→ **YOUR INSTRUCTIONS**: The lines from the start of the data up to and including the one with "Given: Click the last red candle on the chart" should be returned exactly, and nothing else.

** Opening DATA TO USE block **

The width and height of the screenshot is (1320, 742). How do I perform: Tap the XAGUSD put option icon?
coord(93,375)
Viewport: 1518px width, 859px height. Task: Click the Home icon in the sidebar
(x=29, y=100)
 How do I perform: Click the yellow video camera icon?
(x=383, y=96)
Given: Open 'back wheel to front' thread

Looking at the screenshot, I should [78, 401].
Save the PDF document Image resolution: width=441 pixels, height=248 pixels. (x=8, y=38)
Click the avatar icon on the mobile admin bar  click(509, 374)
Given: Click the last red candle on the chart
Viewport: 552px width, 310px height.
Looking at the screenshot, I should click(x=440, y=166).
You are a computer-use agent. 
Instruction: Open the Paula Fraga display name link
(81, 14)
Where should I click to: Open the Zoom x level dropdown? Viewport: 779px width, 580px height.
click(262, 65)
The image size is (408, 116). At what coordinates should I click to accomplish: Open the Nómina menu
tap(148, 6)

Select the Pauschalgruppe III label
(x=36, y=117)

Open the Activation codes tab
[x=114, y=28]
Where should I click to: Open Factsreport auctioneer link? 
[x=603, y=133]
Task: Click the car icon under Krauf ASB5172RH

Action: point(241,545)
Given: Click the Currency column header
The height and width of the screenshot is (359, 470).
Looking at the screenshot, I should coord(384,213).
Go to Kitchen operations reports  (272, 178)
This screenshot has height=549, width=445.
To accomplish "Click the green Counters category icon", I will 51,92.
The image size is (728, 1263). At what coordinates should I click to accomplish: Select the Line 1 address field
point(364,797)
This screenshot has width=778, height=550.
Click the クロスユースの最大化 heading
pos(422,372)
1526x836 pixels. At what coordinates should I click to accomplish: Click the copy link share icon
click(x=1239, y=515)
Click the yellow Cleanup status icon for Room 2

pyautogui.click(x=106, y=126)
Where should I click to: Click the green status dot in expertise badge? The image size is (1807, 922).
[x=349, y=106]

** Closing DATA TO USE block **

→ **OUTPUT**:
The width and height of the screenshot is (1320, 742). How do I perform: Tap the XAGUSD put option icon?
coord(93,375)
Viewport: 1518px width, 859px height. Task: Click the Home icon in the sidebar
(x=29, y=100)
 How do I perform: Click the yellow video camera icon?
(x=383, y=96)
Given: Open 'back wheel to front' thread

Looking at the screenshot, I should [78, 401].
Save the PDF document Image resolution: width=441 pixels, height=248 pixels. (x=8, y=38)
Click the avatar icon on the mobile admin bar  click(509, 374)
Given: Click the last red candle on the chart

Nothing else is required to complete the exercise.